_Extract provided:_
START

Jeffery <jeffery_wink...@hotmail.com> wrote:
>Is the dihedral group D_n the same D_n group as in the ABCDEFGHI
>series?

No; as Chris Hillman explained this is just a notational
coincidence - though "week182" hints at a subtle relation between
the two.

>In this post, you imply that the dodecahedron and icosahedron
>correspond to the E_8 group, although elsewhere you say they
>correspond to the H_3 group.

I should have been a bit clearer.

First of all, there's a more or less straightforward classification
of finite reflection groups in terms of ABCDEFGHI Coxeter diagrams.
Among the simplest examples of finite reflection groups are the
reflection/rotation symmetry groups of the Platonic solids:

The symmetry group of the tetrahedron is called A_3.
The symmetry group of the cube or octahedron is called B_3.
The symmetry group of the dodecahedron or icosahedron is called H_3.

The group A_3 is part of an infinite series of A_n groups
since the tetrahedron has analogues in every dimension n.

END

_Requirement 1:_ From the post on reflection groups, extract the passage from "I should have" to "every dimension n.".
_Requirement 2:_ In the post on reflection groups, what is the symmetry group of the cube or octahedron called?

_Record list:_
START

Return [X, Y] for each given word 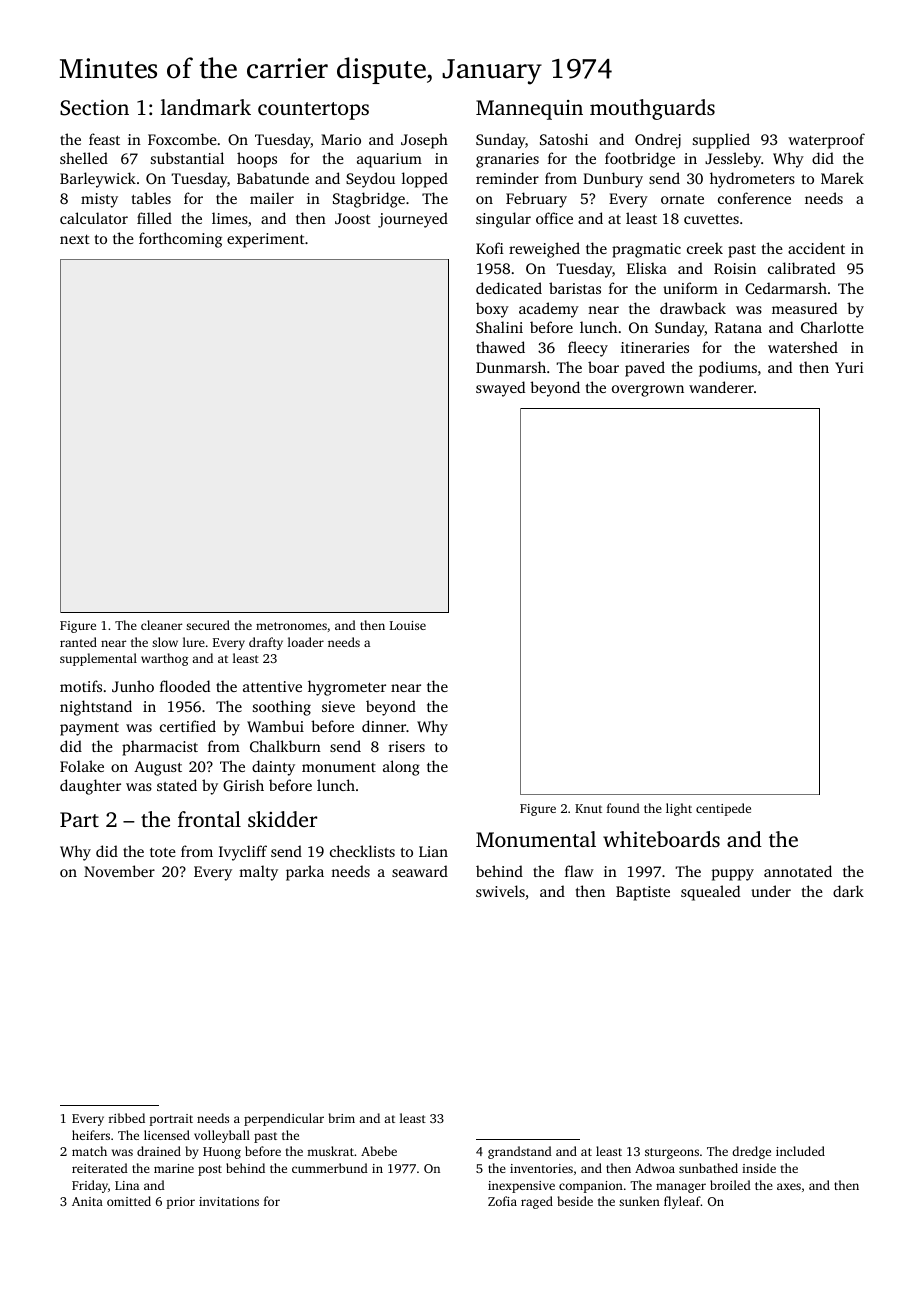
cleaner [161, 625]
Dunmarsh [511, 367]
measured [804, 308]
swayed [500, 389]
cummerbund [330, 1168]
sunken [639, 1201]
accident [816, 248]
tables [151, 198]
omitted [129, 1201]
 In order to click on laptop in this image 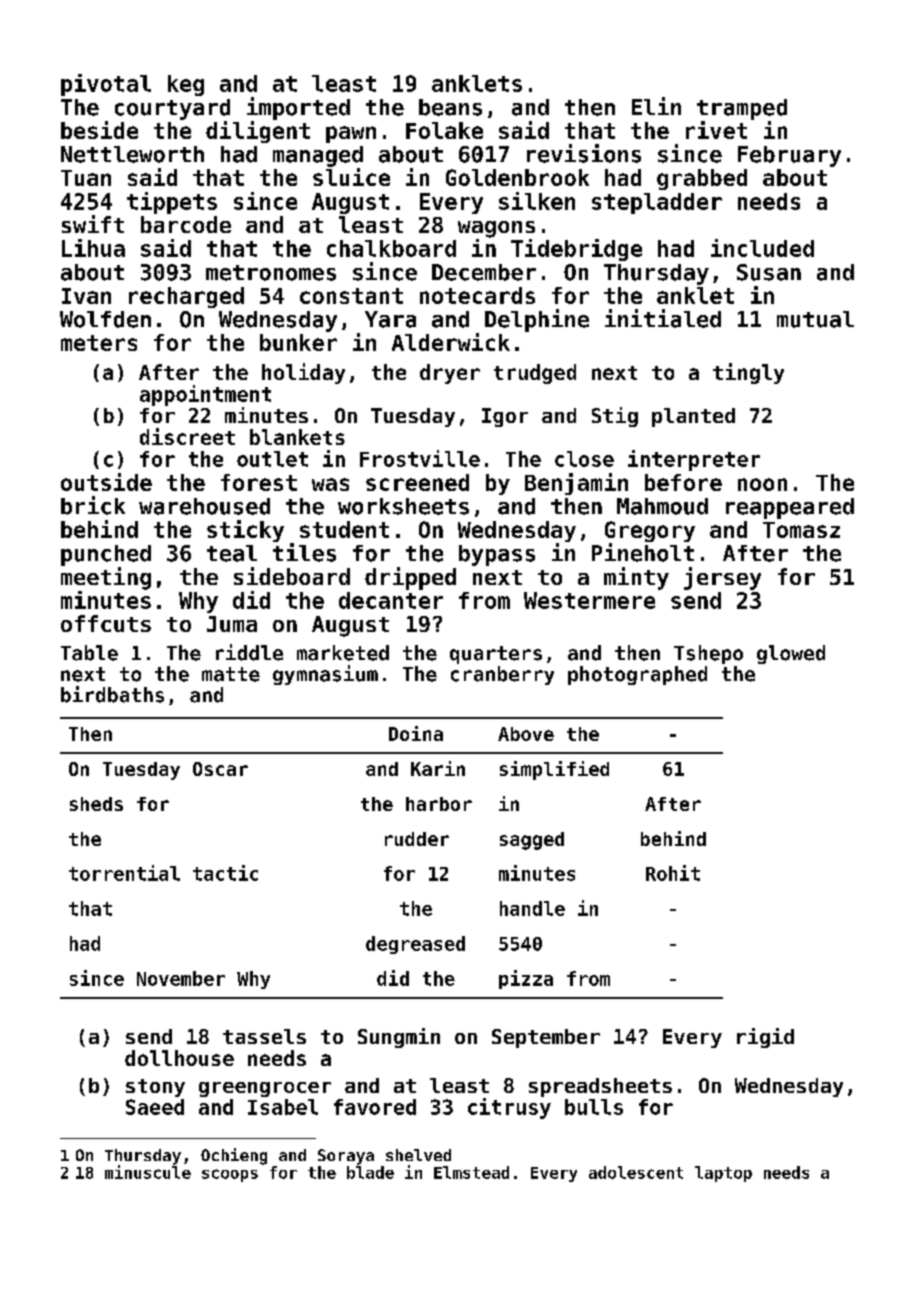, I will do `click(723, 1174)`.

END

_Problem solution 1:_
I should have been a bit clearer.

First of all, there's a more or less straightforward classification
of finite reflection groups in terms of ABCDEFGHI Coxeter diagrams.
Among the simplest examples of finite reflection groups are the
reflection/rotation symmetry groups of the Platonic solids:

The symmetry group of the tetrahedron is called A_3.
The symmetry group of the cube or octahedron is called B_3.
The symmetry group of the dodecahedron or icosahedron is called H_3.

The group A_3 is part of an infinite series of A_n groups
since the tetrahedron has analogues in every dimension n.

_Problem solution 2:_ B_3